Biobanks around the world hold millions of human biospecimens collected over decades of clinical and translational research, including cryopreserved cells, biofluids, and formalin-fixed paraffin-embedded (FFPE) tissues. These legacy specimens can be uniquely valuable, often holding insights that newly collected samples simply cannot provide. When paired with longitudinal clinical data, they allow researchers to study disease progression, evaluate treatment responses, investigate long-term outcomes, and identify biomarkers or therapeutic targets. Despite their scientific value, legacy biospecimens are often underutilized. Limited visibility into available inventories, challenges locating well-annotated samples with reliable metadata, and concerns about long-term sample stability can all contribute to reduced use of older biospecimens.
Preserving Scientific Value Over Time
A growing body of research demonstrates that biospecimens stored under properly controlled cryogenic conditions remain highly stable and analytically useful for many years. Cryopreservation halts biological activity at ultra-low temperatures, typically in vapor-phase liquid nitrogen (LN₂), minimizing enzymatic degradation and structural damage while preserving molecular and cellular characteristics essential for downstream analyses1.
Studies evaluating long-term cryopreserved human cells have shown that overall cell viability, DNA and RNA integrity, and key functional characteristics are largely maintained.
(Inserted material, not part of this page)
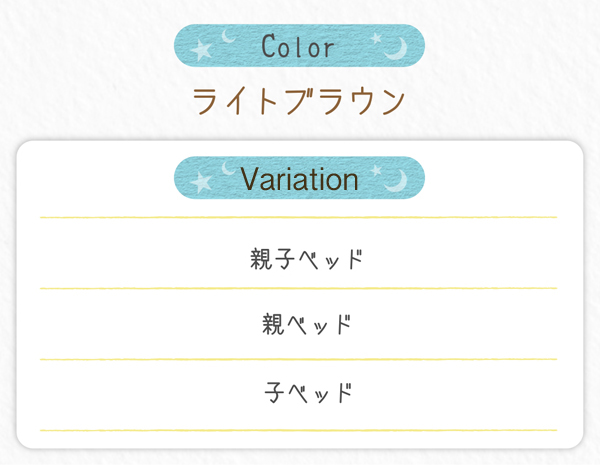Click the Color banner label
Screen dimensions: 600x465
click(299, 46)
For instance, analyses of peripheral blood mononuclear cells (PBMCs) stored for extended periods indicate that T cell proliferation, activation, and immune function remain intact2. Similarly, cryopreserved leukopaks stored for 30 months demonstrated comparable post-thaw cell viability and mononuclear cell recovery to material stored for just six weeks3. Additionally, metabolomics analysis of EDTA plasma stored for up to 16 years showed that only ~2% of 231 measured metabolites changed significantly within the first seven years, demonstrating preservation of molecular characteristics over time4.
These findings confirm that, when properly stored, legacy biospecimens are reliable for a wide range of molecular and translational studies.
Discovery Legacy Program
In 2025, Discovery Life Sciences launched the Discovery Legacy Program to provide researchers with access to a curated inventory of older, well-characterized biospecimens at discounted pricing. The collection includes dissociated tumor cells (DTCs), PBMCs, plasma, frozen tissue, bone marrow mononuclear cells (BMMCs), leukopaks, and bone marrow samples. With more than 200,000 samples available, and 30–40% linked to patient follow-up data, the program offers a powerful resource for longitudinal and translational research.
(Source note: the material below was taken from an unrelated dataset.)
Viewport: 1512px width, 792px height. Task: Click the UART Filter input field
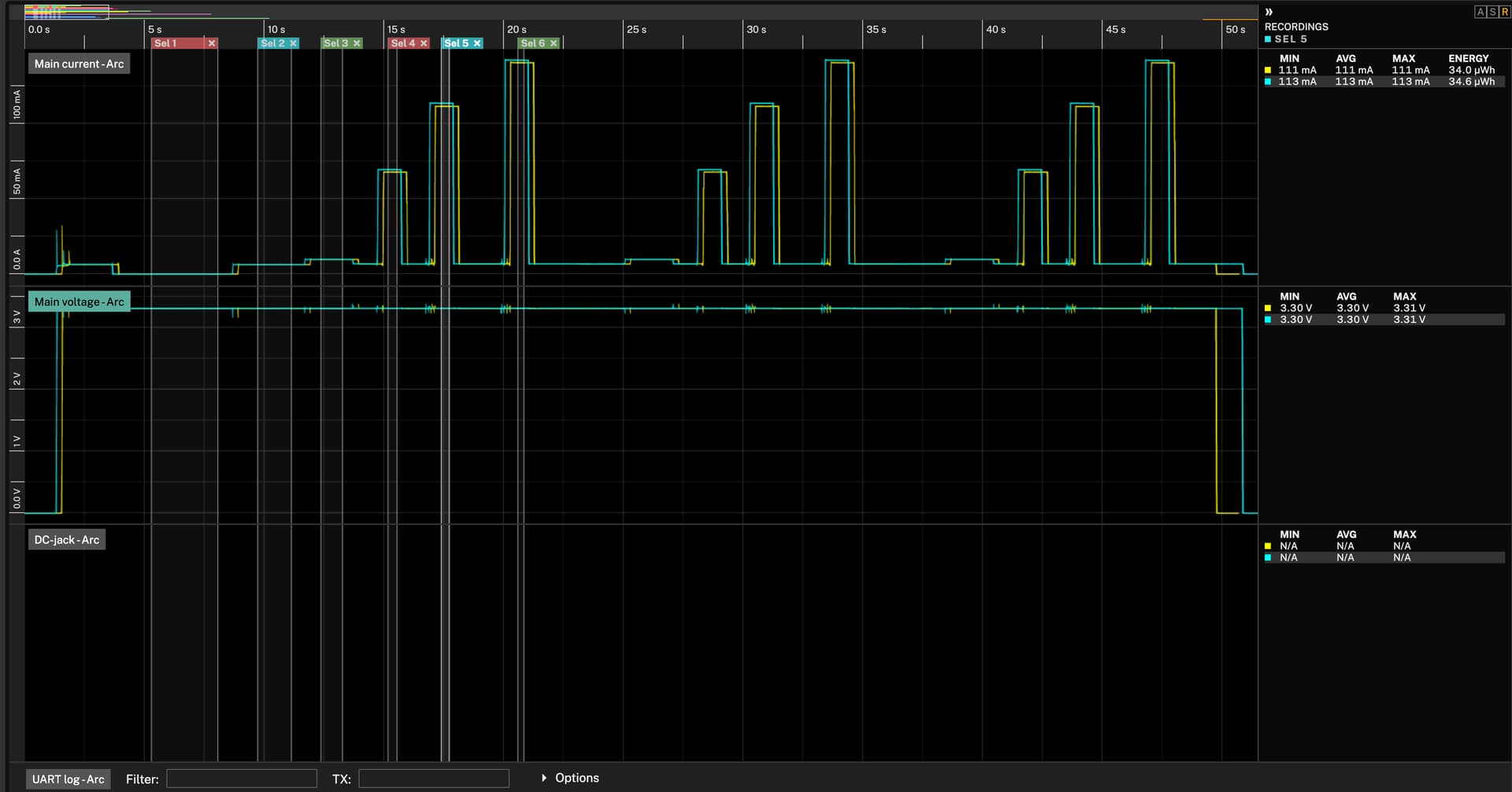[241, 779]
Researchers leveraging the Discovery Legacy Program report improved access to high-quality samples and faster project execution, even under tight timelines.
“My team and I had tight deadlines to meet for a couple of projects that entailed the use of clinical samples. Through the Discovery Legacy Program, we were able to quickly obtain clinical samples at a discounted price. The Discovery team helped us pinpoint the exact samples we needed. The Discovery Legacy Program made it very convenient to obtain more clinical samples weeks later, with the same speed and discounted prices, which enabled us to generate high quality data and complete our projects on time.”
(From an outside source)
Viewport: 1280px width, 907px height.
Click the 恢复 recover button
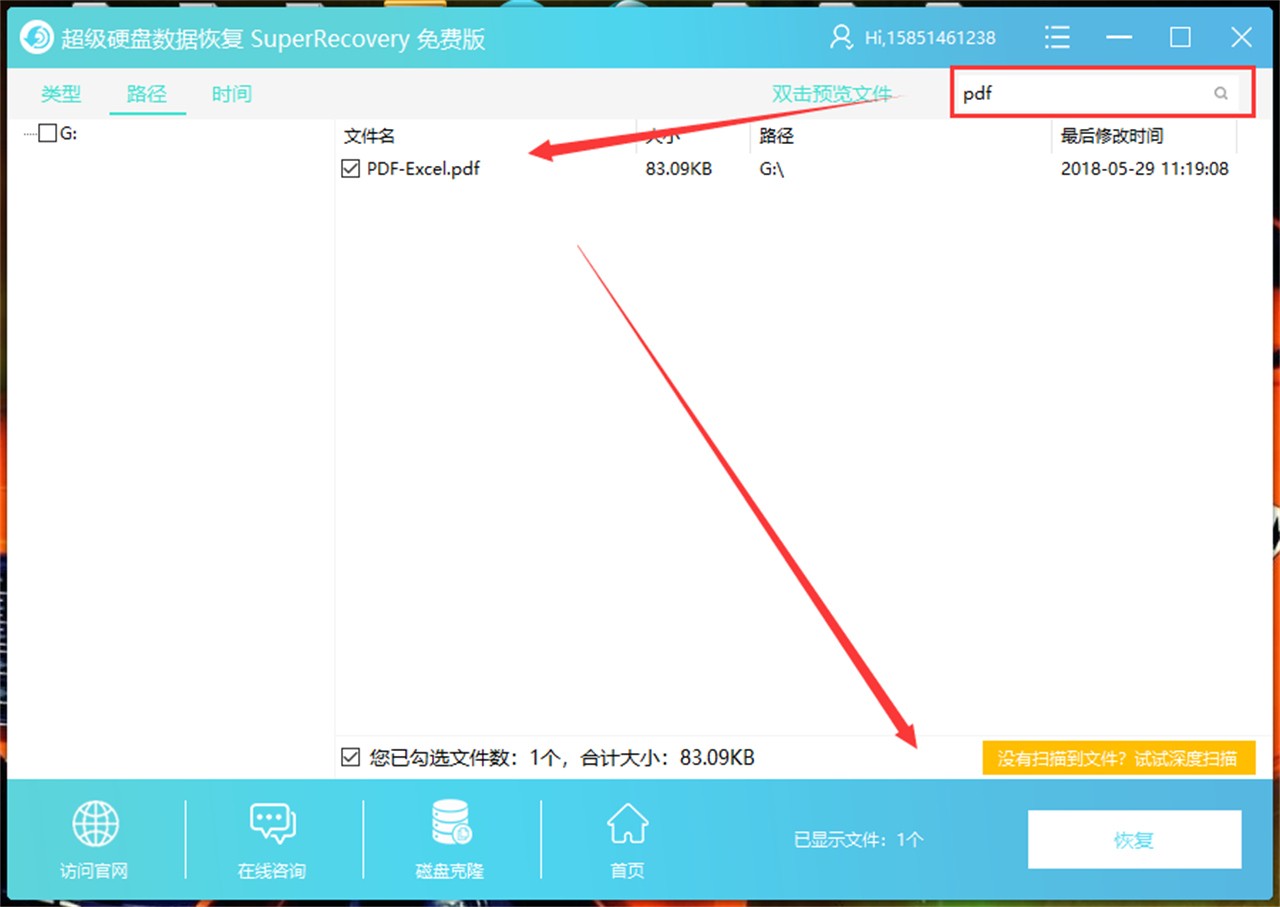(x=1134, y=840)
Dr. Andreja Jovic, Associate Director, Deepcell Bio
By increasing the visibility and accessibility of these specimens, the program helps maximize the scientific impact of previously collected patient samples. As new biospecimens age into eligibility, the inventory is continuously refreshed, creating a dynamic resource that expands over time to support innovation in genomics, biomarker discovery, immunology, and beyond.
No Skips, No Static Demonstrating Long-Term Biospecimen Stability
To confirm the long-term stability of samples, DTCs, PBMCs, and BMMCs cryopreserved between 2018 and 2019 were thawed after extended storage. Viable cell counts (Figure 1) and cell viability (Figure 2) were compared between initial quality control (QC) measurements and post-thaw results obtained in 2026. Each data point represents a matched sample, with the x-axis indicating the initial QC measurement and the y-axis representing the post-thaw value. The diagonal reference line indicates where values would fall if measurements were identical at both time points. Across both datasets, the samples cluster closely along this line, demonstrating strong concordance between initial QC and post-thaw measurements.